In this article, I will describe some of my favorite ways to trade earnings for companies reporting during the week of March 26-30, 2012.
My regular readers already know that my favorite way to play earnings is buying a strangle or a straddle a few days before earnings and selling it just before earnings are announced (or as soon as the trade produces a sufficient profit). The idea is to take advantage of the rising IV (Implied Volatility) of the options before the earnings. I described the general concept here. In general, I look for companies having a history of big post-earnings price moves. Those big moves will cause the IV to spike before earnings.
In some cases I will buy an Out-of-The-Money [OTM] strangle and sell a further OTM strangle, creating a Reverse Iron Condor.
The strategy performed well so far this year, despite a low IV environment. I'm not looking for home runs here (although I had few when IV spiked), but consistent 10-15% gains with relatively low risk. You can see the 2012 performance here.
So here is the list of next week's candidates in chronological order:
Trade #1: Apollo Group (NASDAQ:APOL)
Apollo reports earnings on Monday, March 26, 2012, after the market close. With the stock currently around $43.20, I'm looking at the following trade:
- Buy APOL March Week5 2012 $43.0 put
- Buy APOL March Week5 2012 $43.0 call
Trade #2: Walgreens (NYSE:WAG)
Walgreens reports earnings on Tuesday, March 27, 2012, before the market open. With the stock currently around $33.80, I'm looking at the following trade:
- Buy WAG April 2012 $34.0 put
- Buy WAG April 2012 $34.0 call
Trade #3: Mosaic (NYSE:MOS)
Mosaic reports earnings on Wednesday, March 28, 2012, after the market close. With the stock currently around $57.90, I'm looking at the following trade:
- Buy MOS March Week 5 2012 $57.5 put
- Buy MOS March Week 5 2012 $57.5 call
Trade #4: Best Buy (NYSE:BBY)
Best Buy reports earnings on Thursday, March 29, 2012, after the market close. With the stock currently around $26.95, I'm looking at the following trade:
- Buy BBY April 2012 $27.0 put
- Buy BBY April 2012 $27.0 call
Trade # 5: RIM (RIMM)
RIM reports earnings on Thursday, March 29, 2012, 2012, after the market close.
With the stock currently around $13.90, I'm looking at the following trade:
- Buy RIMM March Week 5 2012 $14.0 put
- Buy RIMM March Week 5 2012 $14.0 call
The main idea behind those trades is "renting the strangle/straddle" (or the reverse Iron Condor) before the earnings. An increase in IV should help to neutralize the negative theta and keep the floor under the strangle price. As we know, earnings are 50/50. This is a trade for those who don't want to bet on the direction of the stock and don't want to hold through earnings.
Some additional considerations for all trades:
- The main and only risk of those trades is the negative theta (time decay). Some of the trades are using options that expire in just few days, so the theta is fairly large. The expectation is that an increase in IV will offset the theta, but it doesn't always happen. If the stock moves, it will help. In any case, you can control your loss since theta damage is gradual. It is very unusual to lose more than 10-15% on those trades.

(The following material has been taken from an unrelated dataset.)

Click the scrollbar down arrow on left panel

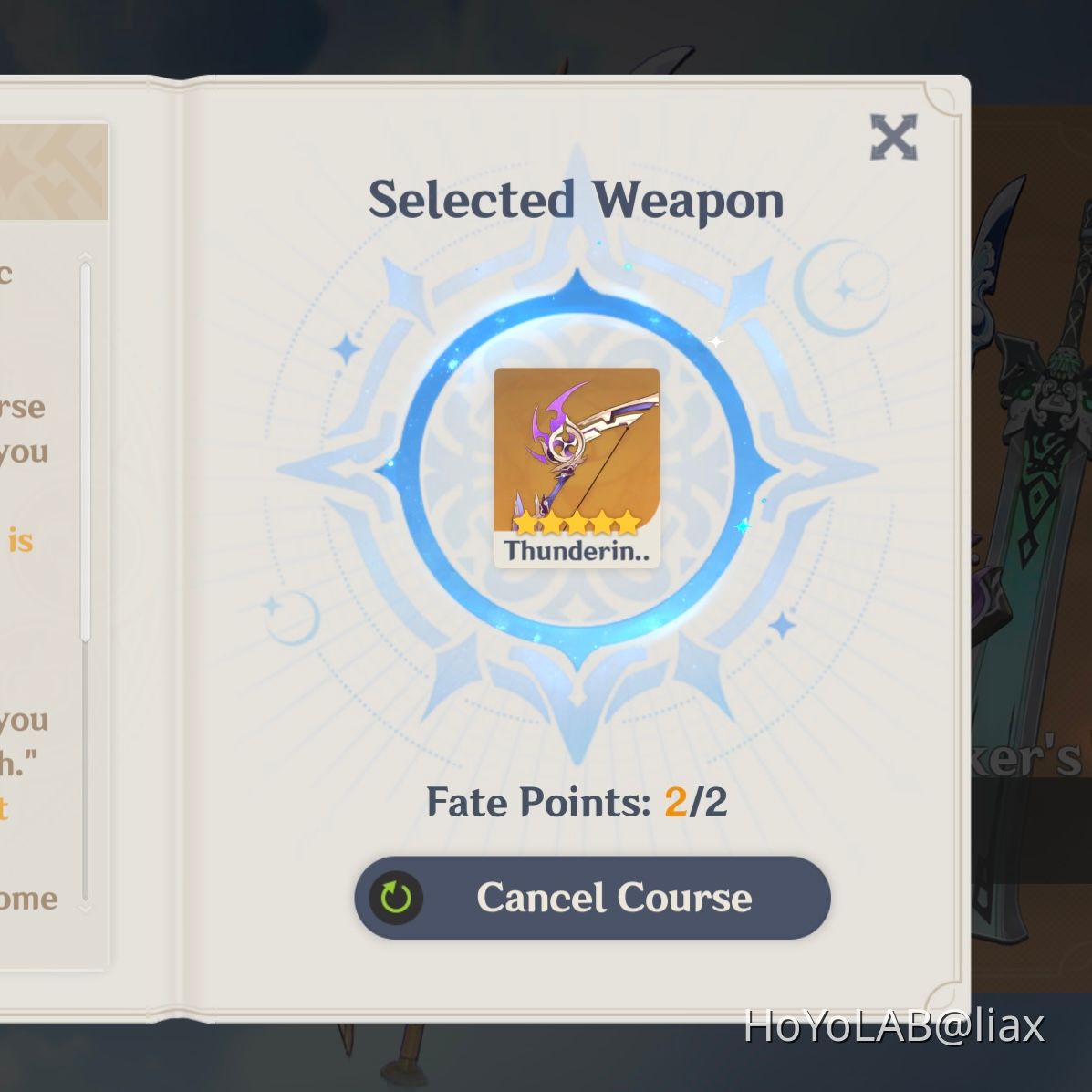86,908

- If you don't want to place the Reverse Iron Condor, you can do the trade with the strangle or straddle. The trade will be more expensive and the negative theta much higher, so I recommend to be in the trade no more than 3-5 days.
- Choice of strikes depends on your risk tolerance. Risk and reward are always closely related. Going far out of the money will gain more if the stock has a decent move. Going near the money will gain less with less risk. I usually like strikes with deltas in the 25-30 range, which is a good compromise in my opinion. My article "Google Earnings Trade: Risk Vs. Reward" has a good discussion on the choice of strikes.
- Instead of weeklies, you can choose a more distant expiration to reduce the effect of the negative theta. However, the IV increase for the distant expiration will be less as well. The IV is the most inflated for the options with closest expiration.